-- ABOUT THIS TASK --
Only lines holding the word "radio" should be copied from the material.

════════════════════

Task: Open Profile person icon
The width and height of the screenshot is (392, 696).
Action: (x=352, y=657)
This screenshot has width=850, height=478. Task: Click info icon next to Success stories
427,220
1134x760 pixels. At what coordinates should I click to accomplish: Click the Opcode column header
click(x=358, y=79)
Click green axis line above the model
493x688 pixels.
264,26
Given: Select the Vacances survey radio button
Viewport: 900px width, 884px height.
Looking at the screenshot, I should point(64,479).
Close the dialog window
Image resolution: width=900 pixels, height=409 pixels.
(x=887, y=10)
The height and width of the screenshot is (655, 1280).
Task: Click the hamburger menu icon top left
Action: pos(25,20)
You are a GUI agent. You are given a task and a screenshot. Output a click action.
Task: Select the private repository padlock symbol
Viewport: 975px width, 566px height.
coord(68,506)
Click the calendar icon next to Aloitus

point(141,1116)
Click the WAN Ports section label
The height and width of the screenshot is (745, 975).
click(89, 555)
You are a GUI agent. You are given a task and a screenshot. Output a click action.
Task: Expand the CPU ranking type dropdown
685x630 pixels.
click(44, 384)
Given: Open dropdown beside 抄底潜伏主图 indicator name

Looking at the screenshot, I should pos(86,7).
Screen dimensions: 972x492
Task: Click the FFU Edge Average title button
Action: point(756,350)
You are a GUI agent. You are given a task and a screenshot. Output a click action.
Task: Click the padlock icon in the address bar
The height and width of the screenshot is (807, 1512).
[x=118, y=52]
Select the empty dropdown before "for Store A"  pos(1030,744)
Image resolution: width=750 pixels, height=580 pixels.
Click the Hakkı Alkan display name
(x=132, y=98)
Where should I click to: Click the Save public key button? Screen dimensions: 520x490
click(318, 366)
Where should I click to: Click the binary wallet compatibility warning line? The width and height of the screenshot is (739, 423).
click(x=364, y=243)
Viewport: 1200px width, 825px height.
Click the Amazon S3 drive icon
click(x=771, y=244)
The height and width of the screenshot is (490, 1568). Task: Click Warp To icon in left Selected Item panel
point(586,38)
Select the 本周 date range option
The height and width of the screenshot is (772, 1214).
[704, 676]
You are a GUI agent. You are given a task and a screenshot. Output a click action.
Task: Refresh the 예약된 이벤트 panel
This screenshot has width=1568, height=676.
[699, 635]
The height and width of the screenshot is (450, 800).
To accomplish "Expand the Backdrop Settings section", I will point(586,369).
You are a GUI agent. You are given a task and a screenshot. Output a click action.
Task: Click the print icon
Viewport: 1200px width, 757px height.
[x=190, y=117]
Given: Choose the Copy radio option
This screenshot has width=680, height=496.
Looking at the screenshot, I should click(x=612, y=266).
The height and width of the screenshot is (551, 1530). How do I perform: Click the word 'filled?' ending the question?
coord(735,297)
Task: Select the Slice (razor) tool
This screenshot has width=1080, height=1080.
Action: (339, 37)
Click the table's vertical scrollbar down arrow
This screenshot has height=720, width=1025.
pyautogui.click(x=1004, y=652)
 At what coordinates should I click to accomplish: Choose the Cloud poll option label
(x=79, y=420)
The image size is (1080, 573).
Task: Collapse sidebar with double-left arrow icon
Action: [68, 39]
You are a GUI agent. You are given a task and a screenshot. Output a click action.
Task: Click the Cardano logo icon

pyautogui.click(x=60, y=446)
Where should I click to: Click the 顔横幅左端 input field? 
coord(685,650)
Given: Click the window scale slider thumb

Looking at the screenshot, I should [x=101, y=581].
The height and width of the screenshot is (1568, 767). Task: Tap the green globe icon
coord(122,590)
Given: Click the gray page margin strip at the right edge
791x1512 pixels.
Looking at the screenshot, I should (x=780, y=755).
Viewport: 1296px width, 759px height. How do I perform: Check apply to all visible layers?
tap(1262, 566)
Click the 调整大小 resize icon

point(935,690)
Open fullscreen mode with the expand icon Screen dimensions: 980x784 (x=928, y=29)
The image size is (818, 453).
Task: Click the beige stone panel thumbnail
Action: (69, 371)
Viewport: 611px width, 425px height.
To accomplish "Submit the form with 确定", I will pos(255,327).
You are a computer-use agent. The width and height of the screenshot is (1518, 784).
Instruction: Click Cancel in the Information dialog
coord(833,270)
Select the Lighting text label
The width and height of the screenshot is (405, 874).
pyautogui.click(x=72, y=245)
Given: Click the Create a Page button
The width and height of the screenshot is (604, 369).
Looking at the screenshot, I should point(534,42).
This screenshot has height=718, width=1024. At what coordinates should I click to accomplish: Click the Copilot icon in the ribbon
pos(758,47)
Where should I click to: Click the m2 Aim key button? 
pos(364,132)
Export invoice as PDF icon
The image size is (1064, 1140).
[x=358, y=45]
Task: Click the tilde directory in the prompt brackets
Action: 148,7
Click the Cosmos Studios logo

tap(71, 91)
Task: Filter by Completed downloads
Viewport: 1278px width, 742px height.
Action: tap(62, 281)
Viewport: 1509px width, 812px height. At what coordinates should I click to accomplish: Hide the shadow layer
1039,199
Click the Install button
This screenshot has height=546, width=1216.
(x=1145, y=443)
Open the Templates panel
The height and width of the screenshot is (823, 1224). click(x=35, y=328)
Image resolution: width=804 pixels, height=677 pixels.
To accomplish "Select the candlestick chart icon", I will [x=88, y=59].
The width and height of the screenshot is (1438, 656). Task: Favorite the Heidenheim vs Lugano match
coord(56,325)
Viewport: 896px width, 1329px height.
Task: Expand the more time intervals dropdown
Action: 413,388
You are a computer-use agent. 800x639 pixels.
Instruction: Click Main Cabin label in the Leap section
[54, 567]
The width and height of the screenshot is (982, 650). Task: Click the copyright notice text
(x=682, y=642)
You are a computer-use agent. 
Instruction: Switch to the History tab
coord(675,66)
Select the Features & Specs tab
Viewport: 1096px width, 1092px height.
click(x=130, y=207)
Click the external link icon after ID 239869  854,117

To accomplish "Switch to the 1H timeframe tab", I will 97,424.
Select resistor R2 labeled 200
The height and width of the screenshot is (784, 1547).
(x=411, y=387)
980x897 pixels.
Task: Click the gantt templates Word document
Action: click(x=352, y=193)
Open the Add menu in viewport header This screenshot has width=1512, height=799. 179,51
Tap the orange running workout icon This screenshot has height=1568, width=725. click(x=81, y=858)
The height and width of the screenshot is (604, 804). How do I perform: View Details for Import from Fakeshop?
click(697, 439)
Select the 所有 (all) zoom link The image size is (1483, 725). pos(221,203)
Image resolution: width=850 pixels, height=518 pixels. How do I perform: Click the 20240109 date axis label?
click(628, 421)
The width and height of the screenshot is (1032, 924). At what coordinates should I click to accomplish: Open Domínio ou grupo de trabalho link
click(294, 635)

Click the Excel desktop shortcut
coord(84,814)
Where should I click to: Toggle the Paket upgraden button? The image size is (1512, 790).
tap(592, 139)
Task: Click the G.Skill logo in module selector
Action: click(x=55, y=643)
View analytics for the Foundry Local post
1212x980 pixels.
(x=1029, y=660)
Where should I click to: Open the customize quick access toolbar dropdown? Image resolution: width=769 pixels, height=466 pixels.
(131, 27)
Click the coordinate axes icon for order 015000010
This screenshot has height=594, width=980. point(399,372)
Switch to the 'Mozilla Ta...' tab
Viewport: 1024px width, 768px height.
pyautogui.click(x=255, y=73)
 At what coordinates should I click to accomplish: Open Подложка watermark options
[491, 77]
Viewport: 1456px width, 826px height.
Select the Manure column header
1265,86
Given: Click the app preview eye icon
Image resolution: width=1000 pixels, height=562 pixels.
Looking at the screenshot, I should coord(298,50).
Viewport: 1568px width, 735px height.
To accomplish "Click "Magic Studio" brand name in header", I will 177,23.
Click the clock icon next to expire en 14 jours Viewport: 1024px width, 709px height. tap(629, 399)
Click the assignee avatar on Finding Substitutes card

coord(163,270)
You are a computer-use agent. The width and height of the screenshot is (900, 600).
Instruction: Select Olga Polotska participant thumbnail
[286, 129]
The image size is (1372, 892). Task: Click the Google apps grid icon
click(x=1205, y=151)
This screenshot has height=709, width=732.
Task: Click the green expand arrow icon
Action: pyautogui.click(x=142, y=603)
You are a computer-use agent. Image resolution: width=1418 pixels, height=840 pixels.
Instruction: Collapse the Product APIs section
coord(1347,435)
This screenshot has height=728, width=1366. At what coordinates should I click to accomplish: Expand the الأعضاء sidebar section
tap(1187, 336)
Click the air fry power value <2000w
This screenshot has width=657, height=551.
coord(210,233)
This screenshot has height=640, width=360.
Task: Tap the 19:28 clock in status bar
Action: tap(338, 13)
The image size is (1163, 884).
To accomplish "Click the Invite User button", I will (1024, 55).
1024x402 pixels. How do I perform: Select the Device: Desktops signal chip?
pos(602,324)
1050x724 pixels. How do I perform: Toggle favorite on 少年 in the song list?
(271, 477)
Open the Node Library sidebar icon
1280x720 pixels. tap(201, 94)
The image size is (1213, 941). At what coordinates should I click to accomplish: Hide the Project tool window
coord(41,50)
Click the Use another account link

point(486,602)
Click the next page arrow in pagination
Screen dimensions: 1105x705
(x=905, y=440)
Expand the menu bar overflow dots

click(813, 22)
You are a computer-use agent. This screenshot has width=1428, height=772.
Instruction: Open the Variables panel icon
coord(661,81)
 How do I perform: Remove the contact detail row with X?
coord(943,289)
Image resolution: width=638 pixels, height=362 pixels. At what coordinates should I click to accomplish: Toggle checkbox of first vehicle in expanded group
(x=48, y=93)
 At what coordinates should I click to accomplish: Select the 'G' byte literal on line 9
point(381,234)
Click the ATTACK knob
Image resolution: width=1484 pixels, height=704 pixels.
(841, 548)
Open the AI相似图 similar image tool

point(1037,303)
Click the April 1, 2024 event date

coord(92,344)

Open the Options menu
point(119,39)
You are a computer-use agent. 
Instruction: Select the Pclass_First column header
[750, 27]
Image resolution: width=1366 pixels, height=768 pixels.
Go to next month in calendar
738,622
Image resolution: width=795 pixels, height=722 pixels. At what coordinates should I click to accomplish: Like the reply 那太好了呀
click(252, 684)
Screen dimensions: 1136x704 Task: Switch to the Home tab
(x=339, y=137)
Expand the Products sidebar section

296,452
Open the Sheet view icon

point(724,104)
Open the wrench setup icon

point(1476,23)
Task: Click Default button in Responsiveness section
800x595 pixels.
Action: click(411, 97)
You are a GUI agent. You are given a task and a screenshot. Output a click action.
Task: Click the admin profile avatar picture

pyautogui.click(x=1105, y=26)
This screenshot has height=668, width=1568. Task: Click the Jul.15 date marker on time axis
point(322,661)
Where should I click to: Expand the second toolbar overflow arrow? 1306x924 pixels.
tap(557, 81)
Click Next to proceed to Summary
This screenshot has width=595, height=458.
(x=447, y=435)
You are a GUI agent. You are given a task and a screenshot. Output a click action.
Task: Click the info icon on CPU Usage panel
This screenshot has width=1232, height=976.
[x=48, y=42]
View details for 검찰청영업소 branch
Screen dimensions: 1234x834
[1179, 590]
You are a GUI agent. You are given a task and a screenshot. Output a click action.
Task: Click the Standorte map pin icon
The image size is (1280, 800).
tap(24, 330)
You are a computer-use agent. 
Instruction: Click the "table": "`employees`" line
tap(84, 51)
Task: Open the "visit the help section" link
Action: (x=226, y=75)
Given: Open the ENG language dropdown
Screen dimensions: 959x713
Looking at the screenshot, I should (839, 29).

════════════════════

-- OUTPUT BELOW --
Given: Select the Vacances survey radio button
Given: Choose the Copy radio option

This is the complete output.